# Rows

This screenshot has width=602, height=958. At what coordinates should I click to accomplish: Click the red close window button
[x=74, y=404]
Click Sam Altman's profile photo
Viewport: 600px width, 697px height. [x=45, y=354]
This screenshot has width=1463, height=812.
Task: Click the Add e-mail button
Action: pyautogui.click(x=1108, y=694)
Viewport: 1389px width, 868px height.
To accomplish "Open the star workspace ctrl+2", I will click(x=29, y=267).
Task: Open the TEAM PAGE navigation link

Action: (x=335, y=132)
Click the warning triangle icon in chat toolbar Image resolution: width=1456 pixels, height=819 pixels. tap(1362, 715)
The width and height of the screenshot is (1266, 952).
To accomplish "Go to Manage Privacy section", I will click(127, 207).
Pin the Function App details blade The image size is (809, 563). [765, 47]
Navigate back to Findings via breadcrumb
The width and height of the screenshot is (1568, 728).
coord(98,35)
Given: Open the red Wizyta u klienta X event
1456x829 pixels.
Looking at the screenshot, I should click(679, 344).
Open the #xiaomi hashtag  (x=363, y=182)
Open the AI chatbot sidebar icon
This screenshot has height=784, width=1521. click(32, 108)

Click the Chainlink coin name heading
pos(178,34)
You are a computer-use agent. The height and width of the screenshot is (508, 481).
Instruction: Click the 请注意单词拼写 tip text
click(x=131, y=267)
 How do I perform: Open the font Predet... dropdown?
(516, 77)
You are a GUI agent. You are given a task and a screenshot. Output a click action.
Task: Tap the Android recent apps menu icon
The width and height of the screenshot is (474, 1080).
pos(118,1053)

# To do
Reproduce the listing above line for line, with nothing changed.

# Output for this task
This screenshot has width=602, height=958. At what coordinates should I click to accomplish: Click the red close window button
[x=74, y=404]
Click Sam Altman's profile photo
Viewport: 600px width, 697px height. [x=45, y=354]
This screenshot has width=1463, height=812.
Task: Click the Add e-mail button
Action: pyautogui.click(x=1108, y=694)
Viewport: 1389px width, 868px height.
To accomplish "Open the star workspace ctrl+2", I will click(x=29, y=267).
Task: Open the TEAM PAGE navigation link

Action: (x=335, y=132)
Click the warning triangle icon in chat toolbar Image resolution: width=1456 pixels, height=819 pixels. tap(1362, 715)
The width and height of the screenshot is (1266, 952).
To accomplish "Go to Manage Privacy section", I will click(127, 207).
Pin the Function App details blade The image size is (809, 563). [765, 47]
Navigate back to Findings via breadcrumb
The width and height of the screenshot is (1568, 728).
coord(98,35)
Given: Open the red Wizyta u klienta X event
1456x829 pixels.
Looking at the screenshot, I should click(679, 344).
Open the #xiaomi hashtag  (x=363, y=182)
Open the AI chatbot sidebar icon
This screenshot has height=784, width=1521. click(32, 108)

Click the Chainlink coin name heading
pos(178,34)
You are a computer-use agent. The height and width of the screenshot is (508, 481).
Instruction: Click the 请注意单词拼写 tip text
click(x=131, y=267)
 How do I perform: Open the font Predet... dropdown?
(516, 77)
You are a GUI agent. You are given a task and a screenshot. Output a click action.
Task: Tap the Android recent apps menu icon
The width and height of the screenshot is (474, 1080).
pos(118,1053)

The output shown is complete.